Department of Neuroscience, Istituto di Ricerche Farmacologiche Mario Negri IRCCS, Milan, Italy.
Scientific Direction, Foundation IRCCS Ca' Granda Ospedale Maggiore Policlinico, Milan, Italy; Department of Biomedical and Clinical Sciences, Clinical Pharmacology Unit, ASST Fatebenefratelli-Sacco University Hospital, University of Milan, Milan, Italy.
Am J Med. 2019 Aug;132(8):e634-e647. doi: 10.1016/j.amjmed.2019.03.052. Epub 2019 May 8.
This study was intended to determine whether a simulation-based education addressed to physicians was able to increase the proportion of hospitalized elderly with atrial fibrillation prescribed with oral anticoagulants (OACs) compared with the usual practice.
We conducted a cluster randomized trial (from April 2015 to September 2018) on 32 Italian internal medicine and geriatric wards randomized 1:1 to intervention or control arms. The physicians of wards randomized to intervention received a computer-based e-learning tool with clinical scenarios (Dr Sim), and those of wards randomized to control received no formal educational intervention. The primary outcome was the OAC prescription rate at hospital discharge in the intervention and control arms.
Of 452 patients scrutinized, 247 were included in the analysis. Of them, 186 (75.3%) were prescribed with OACs at hospital discharge. No difference was found between the intervention and control arms in the post-intervention phase (odds ratio, 1.46; 95% confidence interval [CI], 0.81-2.64). The differences from the pre- to post-intervention phases in the proportions of patients prescribed with OACs (15.1%; 95% CI, 0%-31.5%) and with direct oral anticoagulants (DOACs) (20%; 95% CI, 0%-39.8%) increased more in the intervention than in the control arm.
This simulation-based course did not succeed in increasing the rate of elderly patients prescribed with OACs at hospital discharge compared with the usual practice. Notwithstanding, over time there was a greater increase in the intervention than in the control arm in the proportion of patients prescribed with OACs and DOACs.

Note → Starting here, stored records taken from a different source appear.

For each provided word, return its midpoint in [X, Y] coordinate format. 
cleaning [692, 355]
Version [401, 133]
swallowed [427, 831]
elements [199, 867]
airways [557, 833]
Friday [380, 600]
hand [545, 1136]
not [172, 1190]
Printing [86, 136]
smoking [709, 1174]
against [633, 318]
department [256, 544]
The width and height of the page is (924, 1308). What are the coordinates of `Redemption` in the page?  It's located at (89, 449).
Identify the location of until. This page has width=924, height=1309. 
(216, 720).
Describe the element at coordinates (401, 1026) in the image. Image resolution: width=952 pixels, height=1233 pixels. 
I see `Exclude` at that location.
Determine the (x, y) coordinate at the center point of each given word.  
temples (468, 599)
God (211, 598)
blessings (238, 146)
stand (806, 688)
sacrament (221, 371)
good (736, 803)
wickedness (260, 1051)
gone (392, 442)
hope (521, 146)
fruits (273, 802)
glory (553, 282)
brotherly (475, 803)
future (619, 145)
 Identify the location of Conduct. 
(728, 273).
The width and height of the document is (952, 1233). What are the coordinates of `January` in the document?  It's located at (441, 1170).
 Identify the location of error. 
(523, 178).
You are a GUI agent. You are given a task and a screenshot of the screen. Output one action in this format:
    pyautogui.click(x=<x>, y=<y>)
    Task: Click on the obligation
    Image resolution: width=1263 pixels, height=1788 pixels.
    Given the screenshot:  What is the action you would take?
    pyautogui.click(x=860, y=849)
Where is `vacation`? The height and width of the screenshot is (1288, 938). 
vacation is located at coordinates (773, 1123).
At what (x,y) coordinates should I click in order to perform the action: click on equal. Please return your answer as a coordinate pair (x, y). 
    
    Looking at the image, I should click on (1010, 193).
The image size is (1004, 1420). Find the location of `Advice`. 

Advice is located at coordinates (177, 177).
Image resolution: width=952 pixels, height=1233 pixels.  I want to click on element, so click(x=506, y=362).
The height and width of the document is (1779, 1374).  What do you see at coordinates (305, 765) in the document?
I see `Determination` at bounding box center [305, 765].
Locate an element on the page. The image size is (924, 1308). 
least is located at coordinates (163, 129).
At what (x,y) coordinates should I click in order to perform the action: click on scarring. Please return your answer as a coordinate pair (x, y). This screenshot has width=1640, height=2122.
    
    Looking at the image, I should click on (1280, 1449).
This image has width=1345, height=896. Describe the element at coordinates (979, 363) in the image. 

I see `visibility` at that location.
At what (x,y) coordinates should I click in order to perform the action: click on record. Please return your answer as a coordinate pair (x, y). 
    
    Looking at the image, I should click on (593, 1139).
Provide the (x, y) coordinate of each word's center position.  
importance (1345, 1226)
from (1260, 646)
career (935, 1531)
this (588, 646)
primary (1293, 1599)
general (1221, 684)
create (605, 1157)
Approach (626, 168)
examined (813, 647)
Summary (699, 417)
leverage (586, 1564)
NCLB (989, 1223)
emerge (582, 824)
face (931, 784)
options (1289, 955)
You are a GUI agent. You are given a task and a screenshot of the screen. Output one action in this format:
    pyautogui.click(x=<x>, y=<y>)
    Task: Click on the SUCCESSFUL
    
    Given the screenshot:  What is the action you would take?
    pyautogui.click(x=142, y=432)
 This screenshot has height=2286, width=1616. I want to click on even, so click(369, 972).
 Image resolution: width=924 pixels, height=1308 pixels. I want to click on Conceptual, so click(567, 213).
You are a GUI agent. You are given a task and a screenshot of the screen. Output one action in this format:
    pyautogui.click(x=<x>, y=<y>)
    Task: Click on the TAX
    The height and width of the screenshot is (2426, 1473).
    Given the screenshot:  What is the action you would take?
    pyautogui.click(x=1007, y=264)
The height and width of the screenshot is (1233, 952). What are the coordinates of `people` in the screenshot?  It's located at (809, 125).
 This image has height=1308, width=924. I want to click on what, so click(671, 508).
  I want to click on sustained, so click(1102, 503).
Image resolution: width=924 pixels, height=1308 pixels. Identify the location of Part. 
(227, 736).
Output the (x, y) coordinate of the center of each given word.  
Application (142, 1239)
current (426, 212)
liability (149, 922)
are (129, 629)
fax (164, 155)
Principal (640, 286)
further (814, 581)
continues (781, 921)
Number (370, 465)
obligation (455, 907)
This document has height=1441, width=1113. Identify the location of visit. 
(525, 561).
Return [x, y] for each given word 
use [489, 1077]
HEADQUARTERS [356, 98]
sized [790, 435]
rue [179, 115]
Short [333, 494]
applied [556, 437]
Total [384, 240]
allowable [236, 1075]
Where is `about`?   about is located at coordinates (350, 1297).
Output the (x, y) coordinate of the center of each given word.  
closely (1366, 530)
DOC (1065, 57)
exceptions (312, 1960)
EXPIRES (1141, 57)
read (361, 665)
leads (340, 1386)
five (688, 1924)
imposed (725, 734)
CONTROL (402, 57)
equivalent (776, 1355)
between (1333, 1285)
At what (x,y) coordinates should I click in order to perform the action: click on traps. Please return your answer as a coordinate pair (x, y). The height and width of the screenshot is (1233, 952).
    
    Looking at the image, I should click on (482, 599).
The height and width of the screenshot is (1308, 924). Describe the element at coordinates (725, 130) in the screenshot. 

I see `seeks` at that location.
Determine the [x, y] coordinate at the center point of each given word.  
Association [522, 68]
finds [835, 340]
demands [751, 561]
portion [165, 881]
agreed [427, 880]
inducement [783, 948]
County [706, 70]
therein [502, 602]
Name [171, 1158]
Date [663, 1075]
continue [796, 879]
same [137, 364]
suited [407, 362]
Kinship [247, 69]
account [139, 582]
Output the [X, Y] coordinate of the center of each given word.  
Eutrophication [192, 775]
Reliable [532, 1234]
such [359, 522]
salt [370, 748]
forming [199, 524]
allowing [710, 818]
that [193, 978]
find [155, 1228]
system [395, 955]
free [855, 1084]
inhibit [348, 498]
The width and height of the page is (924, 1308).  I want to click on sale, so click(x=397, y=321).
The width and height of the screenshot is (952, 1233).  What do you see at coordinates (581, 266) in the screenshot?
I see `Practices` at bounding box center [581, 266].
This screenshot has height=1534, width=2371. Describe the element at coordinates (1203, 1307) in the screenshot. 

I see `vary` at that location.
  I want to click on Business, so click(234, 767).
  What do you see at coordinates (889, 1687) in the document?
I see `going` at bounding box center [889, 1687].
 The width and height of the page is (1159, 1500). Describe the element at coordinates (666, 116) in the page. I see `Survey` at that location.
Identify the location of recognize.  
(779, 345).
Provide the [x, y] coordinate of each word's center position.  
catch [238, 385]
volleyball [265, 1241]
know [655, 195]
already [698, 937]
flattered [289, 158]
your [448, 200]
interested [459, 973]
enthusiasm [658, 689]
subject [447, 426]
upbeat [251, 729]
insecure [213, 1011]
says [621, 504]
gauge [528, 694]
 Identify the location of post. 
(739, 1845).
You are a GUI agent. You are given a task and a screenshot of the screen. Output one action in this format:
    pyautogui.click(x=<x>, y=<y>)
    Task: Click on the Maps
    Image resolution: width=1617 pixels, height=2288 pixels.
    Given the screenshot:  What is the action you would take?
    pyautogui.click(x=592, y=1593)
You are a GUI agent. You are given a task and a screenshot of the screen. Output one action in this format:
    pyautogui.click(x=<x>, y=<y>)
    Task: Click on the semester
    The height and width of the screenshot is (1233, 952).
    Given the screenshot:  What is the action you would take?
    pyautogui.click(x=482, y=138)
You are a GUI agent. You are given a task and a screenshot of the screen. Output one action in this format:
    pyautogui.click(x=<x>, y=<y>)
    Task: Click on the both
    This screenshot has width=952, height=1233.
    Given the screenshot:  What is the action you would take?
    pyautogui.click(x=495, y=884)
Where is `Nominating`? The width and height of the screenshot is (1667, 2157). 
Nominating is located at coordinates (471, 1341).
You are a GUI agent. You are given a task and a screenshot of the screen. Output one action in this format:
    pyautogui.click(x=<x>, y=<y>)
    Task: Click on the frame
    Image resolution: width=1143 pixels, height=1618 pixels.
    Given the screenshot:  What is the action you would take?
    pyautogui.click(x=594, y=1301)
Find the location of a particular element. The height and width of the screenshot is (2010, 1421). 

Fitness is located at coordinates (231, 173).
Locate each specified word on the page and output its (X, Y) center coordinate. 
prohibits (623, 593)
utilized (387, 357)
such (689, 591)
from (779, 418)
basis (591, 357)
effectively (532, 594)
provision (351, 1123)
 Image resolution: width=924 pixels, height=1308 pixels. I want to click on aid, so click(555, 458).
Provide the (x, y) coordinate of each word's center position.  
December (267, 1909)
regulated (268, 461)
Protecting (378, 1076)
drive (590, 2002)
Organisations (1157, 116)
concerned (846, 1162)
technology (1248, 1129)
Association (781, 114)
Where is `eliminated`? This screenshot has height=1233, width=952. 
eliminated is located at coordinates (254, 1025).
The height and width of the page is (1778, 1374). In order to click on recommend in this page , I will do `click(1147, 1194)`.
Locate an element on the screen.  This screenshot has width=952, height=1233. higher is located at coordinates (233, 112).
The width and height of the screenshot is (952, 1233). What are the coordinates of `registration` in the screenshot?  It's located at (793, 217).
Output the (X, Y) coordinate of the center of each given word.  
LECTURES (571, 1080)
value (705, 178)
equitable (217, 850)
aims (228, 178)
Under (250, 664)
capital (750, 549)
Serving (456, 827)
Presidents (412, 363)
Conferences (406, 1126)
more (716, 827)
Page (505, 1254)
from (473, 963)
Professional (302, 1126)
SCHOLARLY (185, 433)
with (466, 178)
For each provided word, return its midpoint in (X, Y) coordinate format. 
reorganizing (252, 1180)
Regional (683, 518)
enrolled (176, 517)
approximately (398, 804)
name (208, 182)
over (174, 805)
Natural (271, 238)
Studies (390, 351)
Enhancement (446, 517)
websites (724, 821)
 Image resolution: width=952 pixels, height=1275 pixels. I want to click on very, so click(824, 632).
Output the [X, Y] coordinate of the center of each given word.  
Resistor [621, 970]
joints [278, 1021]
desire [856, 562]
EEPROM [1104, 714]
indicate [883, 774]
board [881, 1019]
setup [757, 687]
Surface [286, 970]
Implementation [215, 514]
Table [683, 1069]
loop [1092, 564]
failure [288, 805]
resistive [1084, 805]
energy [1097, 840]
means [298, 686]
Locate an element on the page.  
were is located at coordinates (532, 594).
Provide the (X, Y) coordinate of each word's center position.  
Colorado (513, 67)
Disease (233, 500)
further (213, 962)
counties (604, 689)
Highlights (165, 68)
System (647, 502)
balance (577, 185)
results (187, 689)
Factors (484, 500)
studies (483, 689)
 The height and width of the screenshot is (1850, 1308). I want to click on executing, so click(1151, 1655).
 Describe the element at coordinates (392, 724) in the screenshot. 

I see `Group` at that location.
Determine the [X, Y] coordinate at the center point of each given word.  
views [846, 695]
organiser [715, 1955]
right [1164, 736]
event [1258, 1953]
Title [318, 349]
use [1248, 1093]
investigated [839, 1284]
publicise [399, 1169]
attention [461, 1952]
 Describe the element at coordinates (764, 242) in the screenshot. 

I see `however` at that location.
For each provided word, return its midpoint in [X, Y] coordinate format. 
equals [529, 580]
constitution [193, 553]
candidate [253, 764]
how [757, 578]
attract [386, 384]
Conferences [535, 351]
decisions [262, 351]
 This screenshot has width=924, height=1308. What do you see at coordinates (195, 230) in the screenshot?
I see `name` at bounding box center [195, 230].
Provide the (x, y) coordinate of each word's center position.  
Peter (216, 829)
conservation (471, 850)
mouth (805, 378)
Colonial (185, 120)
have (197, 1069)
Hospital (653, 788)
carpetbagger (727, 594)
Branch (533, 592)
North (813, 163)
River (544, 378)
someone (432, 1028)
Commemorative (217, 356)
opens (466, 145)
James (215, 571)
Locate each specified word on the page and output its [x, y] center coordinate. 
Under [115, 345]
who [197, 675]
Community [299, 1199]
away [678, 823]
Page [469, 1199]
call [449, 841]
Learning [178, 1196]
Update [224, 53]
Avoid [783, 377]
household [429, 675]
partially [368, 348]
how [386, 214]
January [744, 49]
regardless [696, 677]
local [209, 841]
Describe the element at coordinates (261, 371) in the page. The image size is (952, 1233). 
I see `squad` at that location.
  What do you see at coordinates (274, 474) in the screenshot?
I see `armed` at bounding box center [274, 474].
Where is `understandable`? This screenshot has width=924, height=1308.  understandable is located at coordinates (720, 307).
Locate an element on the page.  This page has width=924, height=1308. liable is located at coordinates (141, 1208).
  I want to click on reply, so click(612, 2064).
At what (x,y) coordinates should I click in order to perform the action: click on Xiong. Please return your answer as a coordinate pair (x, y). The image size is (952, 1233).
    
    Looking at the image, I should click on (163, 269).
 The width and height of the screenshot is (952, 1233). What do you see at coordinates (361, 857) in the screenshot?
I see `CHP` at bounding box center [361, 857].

ClinicalTrials.gov identifier: NCT03188211.
本研究旨在确定基于模拟的医师教育是否能够增加住院老年房颤患者口服抗凝剂(OAC)的处方比例,与常规治疗相比。
我们进行了一项集群随机试验(2015 年 4 月至 2018 年 9 月),涉及 32 家意大利内科和老年病房,1:1 随机分为干预组和对照组。随机分配到干预组的医生接受了一个基于计算机的临床情景电子学习工具(Dr Sim),而随机分配到对照组的医生没有接受正式的教育干预。主要结局是干预组和对照组患者出院时 OAC 的处方率。
在 452 名被审查的患者中,有 247 名被纳入分析。其中,186 名(75.3%)患者在出院时被处方 OAC。干预组和对照组在干预后阶段的差异无统计学意义(比值比,1.46;95%置信区间[CI],0.81-2.64)。与干预前相比,接受 OAC 治疗的患者比例(15.1%;95%CI,0%-31.5%)和直接口服抗凝剂(DOAC)治疗的患者比例(20%;95%CI,0%-39.8%)在干预组中增加更多。
与常规治疗相比,基于模拟的课程未能增加老年患者出院时 OAC 的处方率。然而,随着时间的推移,干预组比对照组 OAC 和 DOAC 处方患者的比例增加更多。
ClinicalTrials.gov 标识符:NCT03188211。